[Description of the task]
Every line from the beginning of the records below up to the one holding "991x606 pixels." should be quoted exactly; leave out the rest.

────────────────────────────────────────

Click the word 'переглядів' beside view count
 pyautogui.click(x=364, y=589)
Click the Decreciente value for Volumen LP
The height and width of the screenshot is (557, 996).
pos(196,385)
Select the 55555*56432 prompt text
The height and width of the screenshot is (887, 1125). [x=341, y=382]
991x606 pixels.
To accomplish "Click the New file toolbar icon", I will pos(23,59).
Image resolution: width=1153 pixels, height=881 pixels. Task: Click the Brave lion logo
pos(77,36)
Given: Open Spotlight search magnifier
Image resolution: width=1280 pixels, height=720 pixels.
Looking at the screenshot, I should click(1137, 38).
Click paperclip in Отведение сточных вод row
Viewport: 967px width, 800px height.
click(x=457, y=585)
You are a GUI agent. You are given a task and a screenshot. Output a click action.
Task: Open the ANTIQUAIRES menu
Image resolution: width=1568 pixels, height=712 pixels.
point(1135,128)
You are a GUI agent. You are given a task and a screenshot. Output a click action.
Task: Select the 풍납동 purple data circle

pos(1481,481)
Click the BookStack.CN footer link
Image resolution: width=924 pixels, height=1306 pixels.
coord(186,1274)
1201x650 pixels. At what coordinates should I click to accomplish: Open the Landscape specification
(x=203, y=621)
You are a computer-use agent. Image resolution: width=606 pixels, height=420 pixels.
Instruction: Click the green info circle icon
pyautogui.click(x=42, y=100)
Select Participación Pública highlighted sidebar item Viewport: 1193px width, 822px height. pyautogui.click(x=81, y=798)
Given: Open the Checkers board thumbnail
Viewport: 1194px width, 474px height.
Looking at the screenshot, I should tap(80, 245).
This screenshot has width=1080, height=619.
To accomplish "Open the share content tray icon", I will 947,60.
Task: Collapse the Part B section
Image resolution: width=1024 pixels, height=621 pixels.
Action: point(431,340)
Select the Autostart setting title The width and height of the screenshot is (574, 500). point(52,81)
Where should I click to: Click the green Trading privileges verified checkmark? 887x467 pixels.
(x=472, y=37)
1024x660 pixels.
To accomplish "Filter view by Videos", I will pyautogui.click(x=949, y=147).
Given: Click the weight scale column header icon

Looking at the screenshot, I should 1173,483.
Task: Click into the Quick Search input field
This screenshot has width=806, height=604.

────────────────────────────────────────

[Task output]
Click the word 'переглядів' beside view count
 pyautogui.click(x=364, y=589)
Click the Decreciente value for Volumen LP
The height and width of the screenshot is (557, 996).
pos(196,385)
Select the 55555*56432 prompt text
The height and width of the screenshot is (887, 1125). [x=341, y=382]
991x606 pixels.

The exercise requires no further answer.